The code imports three modules: numpy, sent_tokenize from the nltk (Natural Language Toolkit) package, and the os module.

In [None]:
from google.colab import drive
drive.mount('/content/drive')

Mounted at /content/drive


In [None]:
import numpy as np
from nltk import sent_tokenize
import os
import nltk
nltk.download('punkt')

[nltk_data] Downloading package punkt to /root/nltk_data...
[nltk_data]   Unzipping tokenizers/punkt.zip.


True

The code is reading the file 'glove.6B.100d.txt' using the utf8 encoding and assigning the result to the variable 'glove_file'. This file is a pre-trained Glove model with 100-dimensional word vectors.

In [None]:
# Read the Glove model file
glove_file = open('/content/drive/MyDrive/Final NLP/glove.6B.100d.txt', encoding = 'utf8')
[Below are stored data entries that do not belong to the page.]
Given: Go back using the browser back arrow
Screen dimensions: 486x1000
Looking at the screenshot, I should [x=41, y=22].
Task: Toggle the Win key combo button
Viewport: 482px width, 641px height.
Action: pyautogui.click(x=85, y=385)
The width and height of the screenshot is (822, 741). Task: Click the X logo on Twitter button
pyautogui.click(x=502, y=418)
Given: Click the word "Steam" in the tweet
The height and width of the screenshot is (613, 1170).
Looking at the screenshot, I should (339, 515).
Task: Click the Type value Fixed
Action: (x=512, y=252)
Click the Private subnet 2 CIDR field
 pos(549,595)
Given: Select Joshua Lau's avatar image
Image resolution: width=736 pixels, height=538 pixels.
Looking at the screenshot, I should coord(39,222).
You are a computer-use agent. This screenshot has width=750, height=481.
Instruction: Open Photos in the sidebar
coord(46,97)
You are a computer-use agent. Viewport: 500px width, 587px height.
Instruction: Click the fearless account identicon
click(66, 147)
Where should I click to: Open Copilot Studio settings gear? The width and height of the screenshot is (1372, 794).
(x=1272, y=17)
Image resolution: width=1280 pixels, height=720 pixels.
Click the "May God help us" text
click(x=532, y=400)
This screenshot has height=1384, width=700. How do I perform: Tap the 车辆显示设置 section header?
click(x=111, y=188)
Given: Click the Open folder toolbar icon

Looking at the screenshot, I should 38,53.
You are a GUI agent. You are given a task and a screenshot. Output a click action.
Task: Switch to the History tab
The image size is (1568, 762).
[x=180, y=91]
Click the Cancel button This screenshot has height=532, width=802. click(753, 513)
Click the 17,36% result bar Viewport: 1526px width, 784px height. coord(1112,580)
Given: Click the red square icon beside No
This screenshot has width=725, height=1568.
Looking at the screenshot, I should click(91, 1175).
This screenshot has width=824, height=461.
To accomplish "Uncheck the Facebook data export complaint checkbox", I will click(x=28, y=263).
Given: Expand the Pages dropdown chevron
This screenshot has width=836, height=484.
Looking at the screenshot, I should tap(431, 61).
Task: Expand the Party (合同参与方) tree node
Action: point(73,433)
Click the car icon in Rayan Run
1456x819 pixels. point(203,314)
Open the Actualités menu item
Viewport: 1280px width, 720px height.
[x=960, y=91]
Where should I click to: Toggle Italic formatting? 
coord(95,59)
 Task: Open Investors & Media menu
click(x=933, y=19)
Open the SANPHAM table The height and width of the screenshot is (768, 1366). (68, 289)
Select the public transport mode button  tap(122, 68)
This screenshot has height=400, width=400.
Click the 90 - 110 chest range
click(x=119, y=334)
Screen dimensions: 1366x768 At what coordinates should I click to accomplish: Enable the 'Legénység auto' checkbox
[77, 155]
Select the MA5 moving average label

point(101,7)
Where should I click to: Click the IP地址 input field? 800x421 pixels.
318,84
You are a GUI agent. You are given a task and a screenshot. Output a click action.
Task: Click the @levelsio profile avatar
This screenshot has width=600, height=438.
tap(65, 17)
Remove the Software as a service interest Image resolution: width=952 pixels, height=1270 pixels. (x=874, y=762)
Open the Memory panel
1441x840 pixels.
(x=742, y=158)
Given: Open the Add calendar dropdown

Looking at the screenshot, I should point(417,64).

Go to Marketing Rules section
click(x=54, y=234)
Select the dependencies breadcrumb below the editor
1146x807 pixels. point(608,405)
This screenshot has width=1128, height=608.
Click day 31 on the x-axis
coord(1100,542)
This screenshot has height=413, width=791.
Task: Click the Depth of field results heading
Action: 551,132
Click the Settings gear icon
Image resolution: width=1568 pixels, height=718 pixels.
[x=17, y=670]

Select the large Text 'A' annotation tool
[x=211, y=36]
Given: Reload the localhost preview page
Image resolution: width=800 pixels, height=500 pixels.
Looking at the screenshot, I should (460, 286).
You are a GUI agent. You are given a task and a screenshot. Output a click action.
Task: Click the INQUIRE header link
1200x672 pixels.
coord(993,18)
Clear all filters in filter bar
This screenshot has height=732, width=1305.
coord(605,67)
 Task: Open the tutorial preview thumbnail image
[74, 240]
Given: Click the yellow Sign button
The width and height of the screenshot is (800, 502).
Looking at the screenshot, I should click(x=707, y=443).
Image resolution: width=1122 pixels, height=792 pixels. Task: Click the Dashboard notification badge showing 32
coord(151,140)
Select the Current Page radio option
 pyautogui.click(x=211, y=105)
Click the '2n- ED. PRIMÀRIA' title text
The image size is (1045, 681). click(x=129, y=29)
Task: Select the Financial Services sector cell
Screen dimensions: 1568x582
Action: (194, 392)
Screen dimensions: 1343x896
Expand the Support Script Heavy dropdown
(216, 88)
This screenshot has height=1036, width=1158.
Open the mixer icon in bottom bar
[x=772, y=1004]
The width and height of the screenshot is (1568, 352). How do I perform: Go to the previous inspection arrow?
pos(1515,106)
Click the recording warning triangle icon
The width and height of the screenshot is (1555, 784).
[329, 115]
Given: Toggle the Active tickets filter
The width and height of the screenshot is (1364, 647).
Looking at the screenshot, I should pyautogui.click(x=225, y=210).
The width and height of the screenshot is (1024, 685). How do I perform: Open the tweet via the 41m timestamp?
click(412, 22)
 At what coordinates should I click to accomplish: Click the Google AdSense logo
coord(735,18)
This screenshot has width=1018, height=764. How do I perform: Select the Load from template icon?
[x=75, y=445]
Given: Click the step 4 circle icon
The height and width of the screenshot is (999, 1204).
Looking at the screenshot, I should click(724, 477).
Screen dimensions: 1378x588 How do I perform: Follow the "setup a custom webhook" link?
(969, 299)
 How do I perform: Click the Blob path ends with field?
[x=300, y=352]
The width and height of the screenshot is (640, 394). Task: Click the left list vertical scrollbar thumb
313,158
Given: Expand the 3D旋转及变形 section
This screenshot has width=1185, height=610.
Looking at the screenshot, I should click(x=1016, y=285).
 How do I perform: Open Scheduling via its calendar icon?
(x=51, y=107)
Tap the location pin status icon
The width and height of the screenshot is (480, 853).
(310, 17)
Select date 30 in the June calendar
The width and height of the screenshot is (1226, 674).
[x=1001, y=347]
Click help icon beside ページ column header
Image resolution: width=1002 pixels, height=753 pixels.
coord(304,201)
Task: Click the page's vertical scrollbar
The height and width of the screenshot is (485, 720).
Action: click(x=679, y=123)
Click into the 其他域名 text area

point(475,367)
This code reads the embedding file, and creates a dictionary called "model" where each word from the file is the key and its corresponding vector of floating point values is the value. The vector is created by splitting each line of the file issue by the space character and converting the resulting list of string values to floating point numbers.

In [None]:
# Initialize the model
model = {}
for line in glove_file:
    split_line = line.split()
    word = split_line[0]
    embedding = np.array([float(val) for val in split_line[1:]])
    model[word] = embedding

The code is performing abstractive summarization on a given text using Glove. It first tokenizes the text into individual sentences. Then, it finds the vector representation of each sentence by summing the vectors of each word in the sentence, and dividing by the number of words in the sentence. It then calculates the similarity matrix between all sentences, using dot products and norms. The sentences are ranked based on the sum of their similarity values, and the top k sentences are selected and added to the summary. The summary is returned as a string.

In [None]:
# Abstractive summarization using Glove
def summarization(text, k):
    # Tokenization
    sentences = sent_tokenize(text)
    # Find the vector representation of each sentence
    sentence_vectors = []
    for sentence in sentences:
        if len(sentence) != 0:
            vector = sum([model[word] for word in sentence.split() if word in model])/(len(sentence.split())+0.001)
        else:
            vector = np.zeros(100)
        sentence_vectors.append(vector)
    # Calculate the similarity matrix
    sim_mat = np.zeros([len(sentences),len(sentences)])
    for i in range(len(sentences)):
        for j in range(len(sentences)):
            if i != j:
                sim_mat[i][j] = np.dot(sentence_vectors[i],sentence_vectors[j])/(np.linalg.norm(sentence_vectors[i])*np.linalg.norm(sentence_vectors[j]))
    # Create a ranking of sentences in descending order
    ranking = np.zeros(len(sentences))
    for i in range(len(sentences)):
        ranking[i] = np.sum(sim_mat[i])
    sorted_rankings = np.argsort(-1*ranking)
    # Select the top K sentences
    top_k_sentences = sorted_rankings[:k]
    top_k_sentences.sort()
    summary = ""
    for index in top_k_sentences:
        summary += sentences[index]
    return summary


The code reads the text file 'text.txt' using the utf8 encoding and saves it as the variable 'text'. It then uses a summarization function to summarize the text with a value of k = 3 and prints the resulting summary.

In [None]:
# Read the text file
text = """Dougie Freedman is on the verge of agreeing a new two-year deal to remain at Nottingham Forest. Freedman has stabilised Forest since he replaced cult hero Stuart Pearce and the club's owners are pleased with the job he has done at the City Ground. Dougie Freedman is set to sign a new deal at Nottingham Forest . Freedman has impressed at the City Ground since replacing Stuart Pearce in February . They made an audacious attempt on the play-off places when Freedman replaced Pearce but have tailed off in recent weeks. That has not prevented Forest's ownership making moves to secure Freedman on a contract for the next two seasons."""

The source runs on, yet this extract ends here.